:: What the task asks ::
For the records below, output word for word the lines from the one with "Viewport: 1536px width, 760px" up to and including the one with "Image resolution: width=1080". No pictures.

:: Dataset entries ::
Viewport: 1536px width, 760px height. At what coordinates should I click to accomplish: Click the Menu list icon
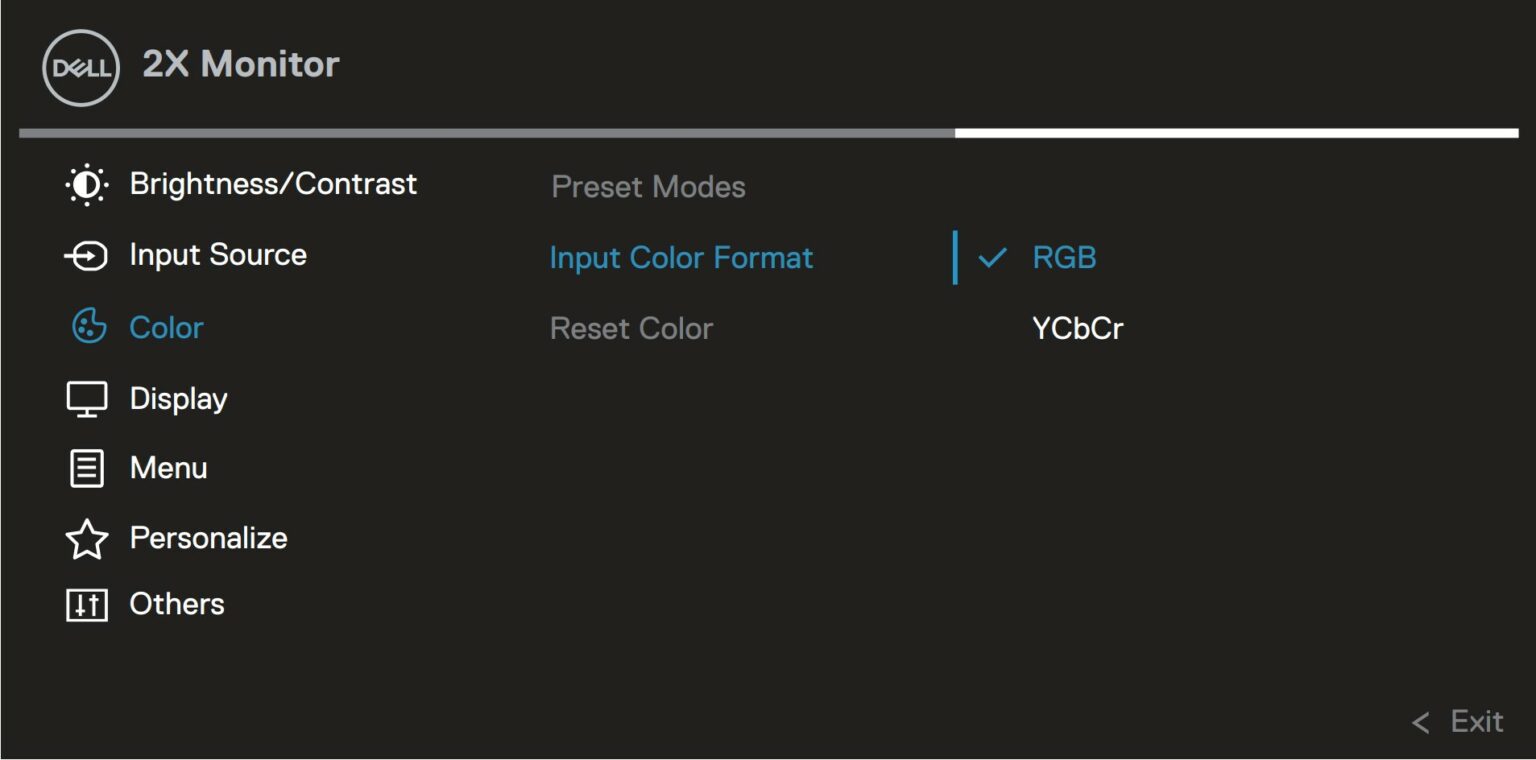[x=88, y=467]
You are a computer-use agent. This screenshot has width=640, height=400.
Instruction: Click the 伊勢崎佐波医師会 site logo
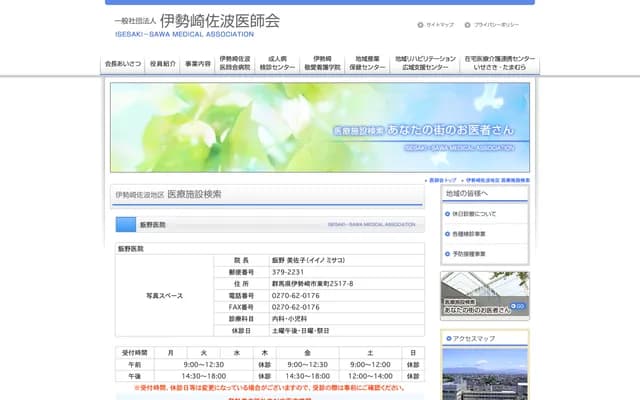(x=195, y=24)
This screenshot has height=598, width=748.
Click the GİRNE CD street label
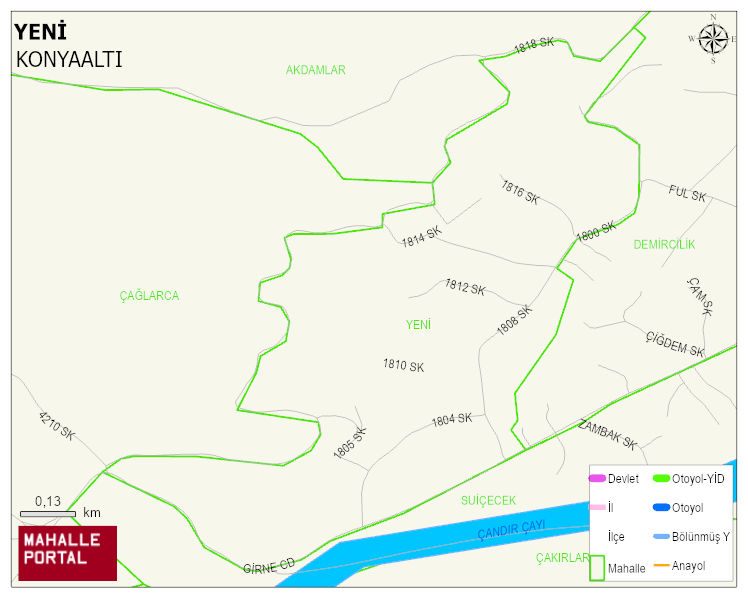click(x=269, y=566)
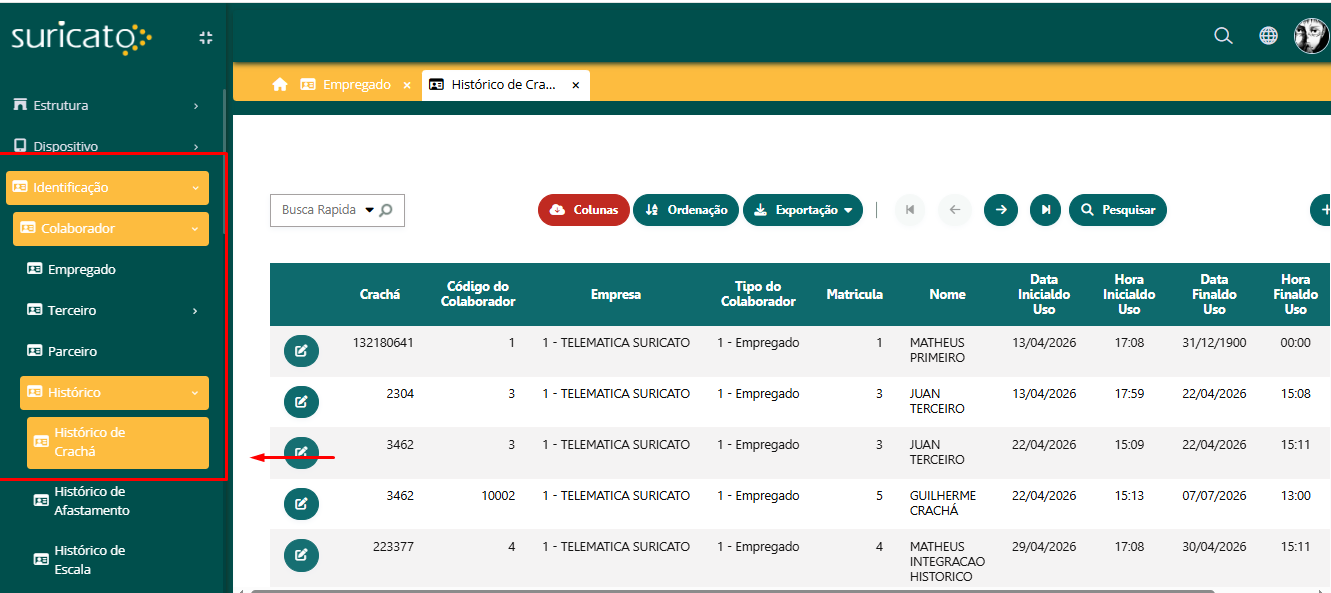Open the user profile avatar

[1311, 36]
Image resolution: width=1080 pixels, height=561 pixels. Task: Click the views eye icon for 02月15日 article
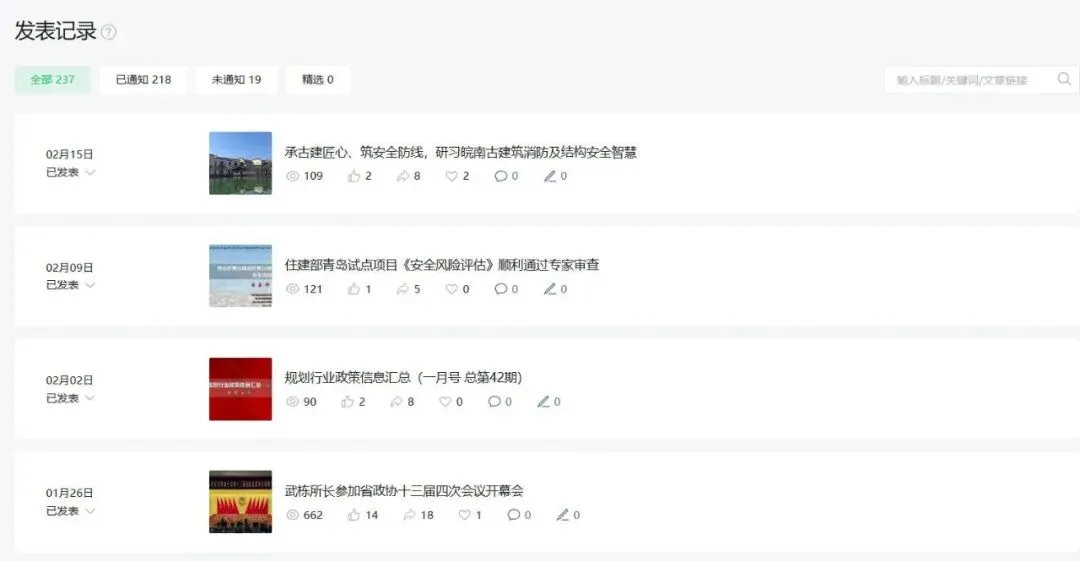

---

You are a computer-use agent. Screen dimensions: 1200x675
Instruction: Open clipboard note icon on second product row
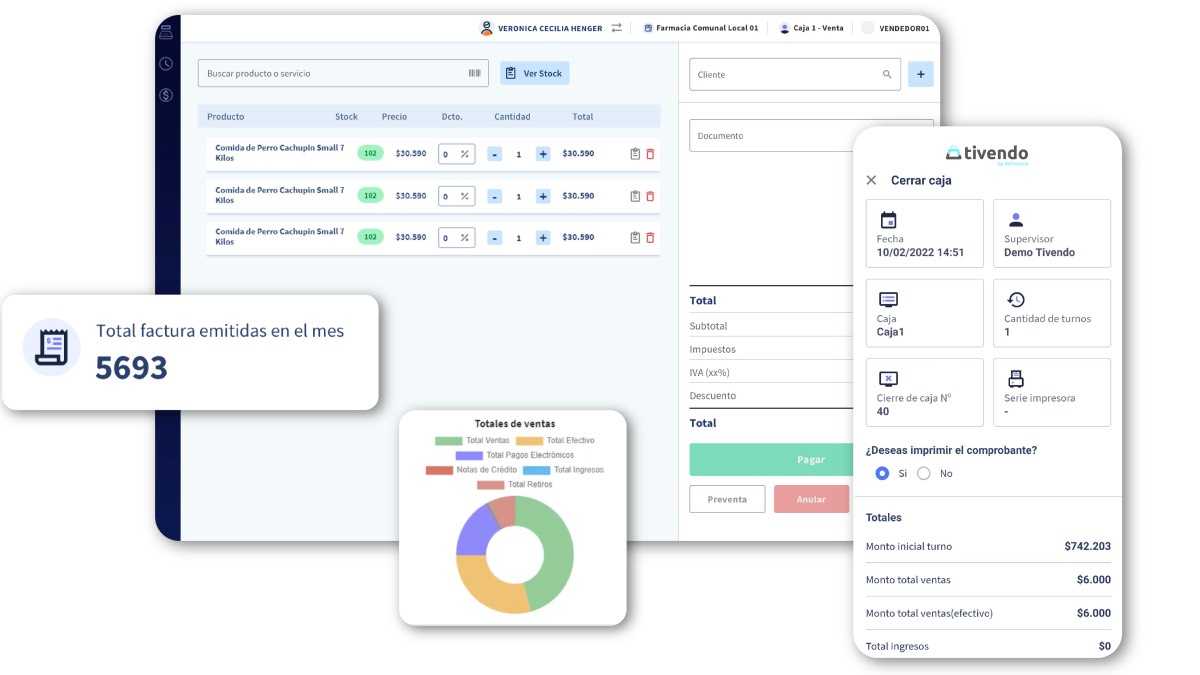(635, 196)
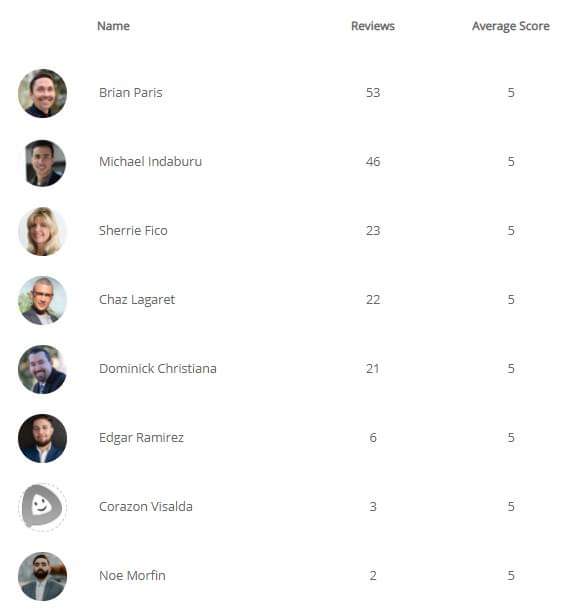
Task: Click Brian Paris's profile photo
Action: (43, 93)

:: Solution to the exercise ::
Viewport: 1536px width, 760px height. At what coordinates should I click to accomplish: Click the Menu list icon
[x=88, y=467]
You are a computer-use agent. This screenshot has width=640, height=400.
Instruction: Click the 伊勢崎佐波医師会 site logo
(x=195, y=24)
This screenshot has height=598, width=748.
Click the GİRNE CD street label
click(x=269, y=566)
Open the user profile avatar

[1311, 36]
Image resolution: width=1080 pixels, height=561 pixels. Task: Click the views eye icon for 02月15日 article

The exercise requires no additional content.